* [Assignment A]:
According to the article on Japan's new earthquake alert system, how many people were injured in the Sunday quake?
* [Assignment B]:
Continue the article on Japan's new earthquake alert system from its final sentence.

* [Text provided]:
New Japanese quake alert system deemed success in first test with powerful temblor

Authorities hailed Japan's new earthquake alert system as a success Monday after it allowed officials to issue a tsunami warning just one minute after a magnitude 6.9 quake jolted the country's coast a day earlier.

The quake early Sunday killed one person and injured 214 others, but officials said the one-minute warning provided a potentially lifesaving edge over the three minutes required by the country's older alert system.

Strong aftershocks shook the region Monday, and authorities in the town of Wajima near the epicenter said a lack of safe drinking water had become a top concern.

Prime Minister Shinzo Abe promised to expedite aid. "There has been great damage ... The government will provide whatever aid the regions need," he told reporters late Monday.

Strong aftershocks measuring magnitudes 5.3 and 4.8 struck Monday, but there was no tsunami danger, Japan's Meteorological Agency said. The agency said aftershocks could continue for a week.

* [Source data]:

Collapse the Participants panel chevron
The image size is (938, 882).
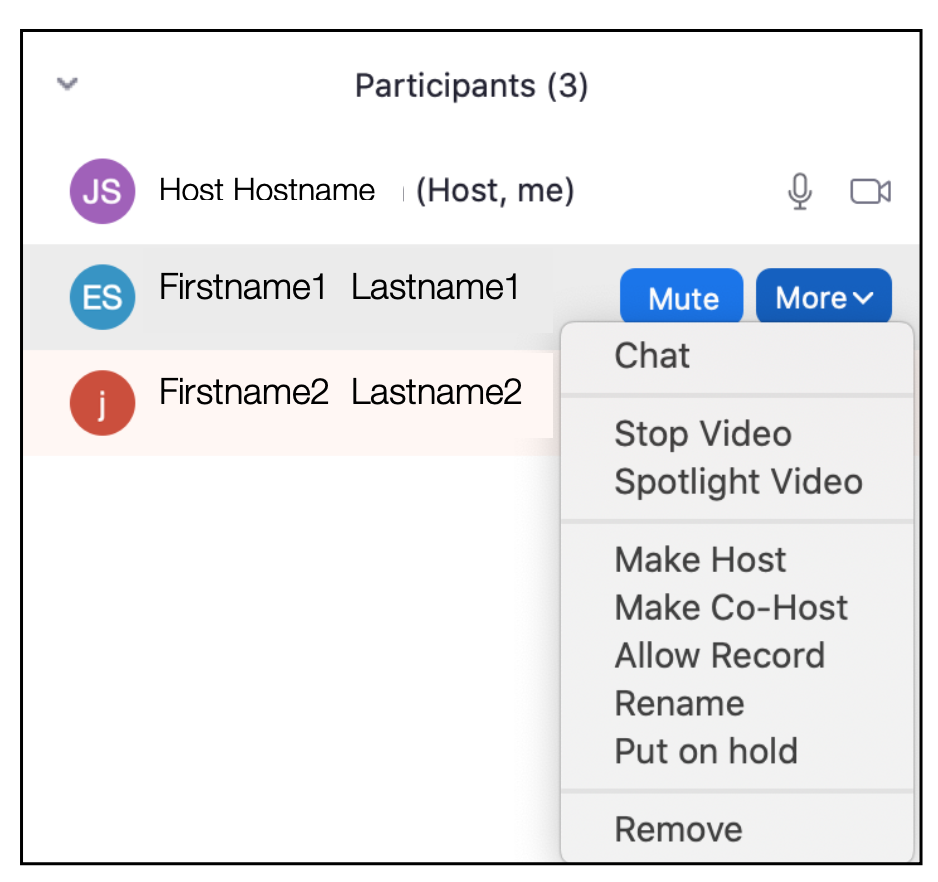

* [Response area A]:
214 people were injured.

* [Response area B]:
"A fairly big aftershock hit just minutes ago and I jumped out the door," said Tomio Maeda, manager of a convenience store in Anamizu town. "It's scary, I guess it's not over yet."

Sunday morning's quake struck undersea off central Japan, along the Noto peninsula that juts into the Sea of Japan. The earthquake toppled buildings, triggered landslides, cut electricity, snapped water mains and disrupted transportation throughout the region.

It also triggered a small tsunami about 15 centimeters (6 inches) tall that hit shore 36 minutes later.

Though the wave did not cause any damage, authorities were able to give an early warning because of a more sensitive earthquake detection system that Japan has been using since last October.

The new system can detect slight tremors that travel underground ahead of a larger quake, Meteorological Agency official Yosuke Igarashi said. Sunday's quake was the first time the system has been used to issue a tsunami warning.

"Before the new system went into effect, it took about three minutes to get out a tsunami alert. On Sunday, we were able to get the alert out within a minute, so I'd say it was a success," Igarashi said.

The Meteorological Agency expects the new system will reduce earthquake injuries and damage by allowing authorities to quickly shut down elevators and trains and rapidly evacuate factories, offices and other buildings.

Prime Minister Shinzo Abe told a parliamentary committee Monday the quake had knocked down at least 68 homes and partially destroyed another 164.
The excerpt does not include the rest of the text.